WHAT YOU NEED TO DO ▸
Every line of the records below from the line with "This screenshot has width=600, height=415." up to and including the line with "Select Devansh Agarwal's" must be reproduced exactly, and no line outside that range.

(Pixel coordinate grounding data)
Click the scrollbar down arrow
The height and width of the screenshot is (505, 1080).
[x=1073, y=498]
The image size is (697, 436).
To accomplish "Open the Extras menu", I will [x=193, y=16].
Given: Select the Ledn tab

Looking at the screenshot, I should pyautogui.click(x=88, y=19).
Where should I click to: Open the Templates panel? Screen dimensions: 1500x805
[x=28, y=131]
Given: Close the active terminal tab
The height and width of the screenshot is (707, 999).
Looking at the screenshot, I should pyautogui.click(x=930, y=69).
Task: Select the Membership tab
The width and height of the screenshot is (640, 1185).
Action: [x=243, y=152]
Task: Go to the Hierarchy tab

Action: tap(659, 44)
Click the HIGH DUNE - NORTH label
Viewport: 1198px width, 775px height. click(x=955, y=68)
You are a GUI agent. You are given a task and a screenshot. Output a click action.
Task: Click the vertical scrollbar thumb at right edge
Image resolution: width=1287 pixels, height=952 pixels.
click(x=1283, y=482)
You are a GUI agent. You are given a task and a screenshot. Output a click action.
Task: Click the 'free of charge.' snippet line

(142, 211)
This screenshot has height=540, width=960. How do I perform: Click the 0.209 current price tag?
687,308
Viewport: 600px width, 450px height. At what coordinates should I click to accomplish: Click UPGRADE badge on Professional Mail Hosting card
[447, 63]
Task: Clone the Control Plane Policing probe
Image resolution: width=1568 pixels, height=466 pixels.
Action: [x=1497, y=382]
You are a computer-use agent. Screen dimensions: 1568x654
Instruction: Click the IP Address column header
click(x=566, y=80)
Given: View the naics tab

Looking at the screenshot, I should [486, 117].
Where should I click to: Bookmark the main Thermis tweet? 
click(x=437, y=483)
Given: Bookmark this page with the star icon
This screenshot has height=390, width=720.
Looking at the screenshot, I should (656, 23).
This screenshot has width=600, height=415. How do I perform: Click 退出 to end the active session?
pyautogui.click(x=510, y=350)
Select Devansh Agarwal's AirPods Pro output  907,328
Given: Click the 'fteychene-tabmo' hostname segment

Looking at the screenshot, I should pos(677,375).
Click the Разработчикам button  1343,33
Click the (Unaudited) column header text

WRITTEN RESPONSE ▸
This screenshot has width=600, height=415. How do I perform: Click 退出 to end the active session?
pyautogui.click(x=510, y=350)
Select Devansh Agarwal's AirPods Pro output  907,328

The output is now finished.